- _How to complete this task_
Every line below should be repeated exactly as written.

════════════════

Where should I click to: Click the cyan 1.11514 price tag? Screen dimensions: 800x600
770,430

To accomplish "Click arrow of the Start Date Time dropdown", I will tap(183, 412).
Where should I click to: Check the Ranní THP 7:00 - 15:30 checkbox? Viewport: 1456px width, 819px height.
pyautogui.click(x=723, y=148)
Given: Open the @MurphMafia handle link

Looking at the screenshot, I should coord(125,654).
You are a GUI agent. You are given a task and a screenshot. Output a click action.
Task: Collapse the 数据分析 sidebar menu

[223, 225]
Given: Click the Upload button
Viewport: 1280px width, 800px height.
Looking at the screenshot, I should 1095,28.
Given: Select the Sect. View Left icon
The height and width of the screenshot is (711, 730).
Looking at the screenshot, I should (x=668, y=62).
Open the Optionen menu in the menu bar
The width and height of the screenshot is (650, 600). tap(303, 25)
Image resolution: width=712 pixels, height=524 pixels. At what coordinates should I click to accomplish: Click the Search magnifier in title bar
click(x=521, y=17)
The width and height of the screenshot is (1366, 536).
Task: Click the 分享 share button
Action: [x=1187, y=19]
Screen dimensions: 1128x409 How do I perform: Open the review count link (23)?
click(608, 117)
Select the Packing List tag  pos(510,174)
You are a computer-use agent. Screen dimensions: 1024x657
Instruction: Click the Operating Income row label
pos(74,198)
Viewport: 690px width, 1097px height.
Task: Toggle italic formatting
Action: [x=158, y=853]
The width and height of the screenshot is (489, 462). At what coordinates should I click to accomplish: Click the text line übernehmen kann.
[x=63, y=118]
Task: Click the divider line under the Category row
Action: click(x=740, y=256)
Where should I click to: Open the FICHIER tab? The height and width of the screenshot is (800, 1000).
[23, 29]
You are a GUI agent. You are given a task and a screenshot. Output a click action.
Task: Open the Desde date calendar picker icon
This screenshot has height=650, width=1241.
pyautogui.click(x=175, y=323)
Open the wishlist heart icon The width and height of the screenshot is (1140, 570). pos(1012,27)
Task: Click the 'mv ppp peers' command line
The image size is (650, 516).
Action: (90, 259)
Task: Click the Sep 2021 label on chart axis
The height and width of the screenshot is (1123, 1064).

════════════════

- _Result of this task_
Where should I click to: Click the cyan 1.11514 price tag? Screen dimensions: 800x600
770,430

To accomplish "Click arrow of the Start Date Time dropdown", I will tap(183, 412).
Where should I click to: Check the Ranní THP 7:00 - 15:30 checkbox? Viewport: 1456px width, 819px height.
pyautogui.click(x=723, y=148)
Given: Open the @MurphMafia handle link

Looking at the screenshot, I should coord(125,654).
You are a GUI agent. You are given a task and a screenshot. Output a click action.
Task: Collapse the 数据分析 sidebar menu

[223, 225]
Given: Click the Upload button
Viewport: 1280px width, 800px height.
Looking at the screenshot, I should 1095,28.
Given: Select the Sect. View Left icon
The height and width of the screenshot is (711, 730).
Looking at the screenshot, I should (x=668, y=62).
Open the Optionen menu in the menu bar
The width and height of the screenshot is (650, 600). tap(303, 25)
Image resolution: width=712 pixels, height=524 pixels. At what coordinates should I click to accomplish: Click the Search magnifier in title bar
click(x=521, y=17)
The width and height of the screenshot is (1366, 536).
Task: Click the 分享 share button
Action: [x=1187, y=19]
Screen dimensions: 1128x409 How do I perform: Open the review count link (23)?
click(608, 117)
Select the Packing List tag  pos(510,174)
You are a computer-use agent. Screen dimensions: 1024x657
Instruction: Click the Operating Income row label
pos(74,198)
Viewport: 690px width, 1097px height.
Task: Toggle italic formatting
Action: [x=158, y=853]
The width and height of the screenshot is (489, 462). At what coordinates should I click to accomplish: Click the text line übernehmen kann.
[x=63, y=118]
Task: Click the divider line under the Category row
Action: click(x=740, y=256)
Where should I click to: Open the FICHIER tab? The height and width of the screenshot is (800, 1000).
[23, 29]
You are a GUI agent. You are given a task and a screenshot. Output a click action.
Task: Open the Desde date calendar picker icon
This screenshot has height=650, width=1241.
pyautogui.click(x=175, y=323)
Open the wishlist heart icon The width and height of the screenshot is (1140, 570). pos(1012,27)
Task: Click the 'mv ppp peers' command line
The image size is (650, 516).
Action: (90, 259)
Task: Click the Sep 2021 label on chart axis
The height and width of the screenshot is (1123, 1064).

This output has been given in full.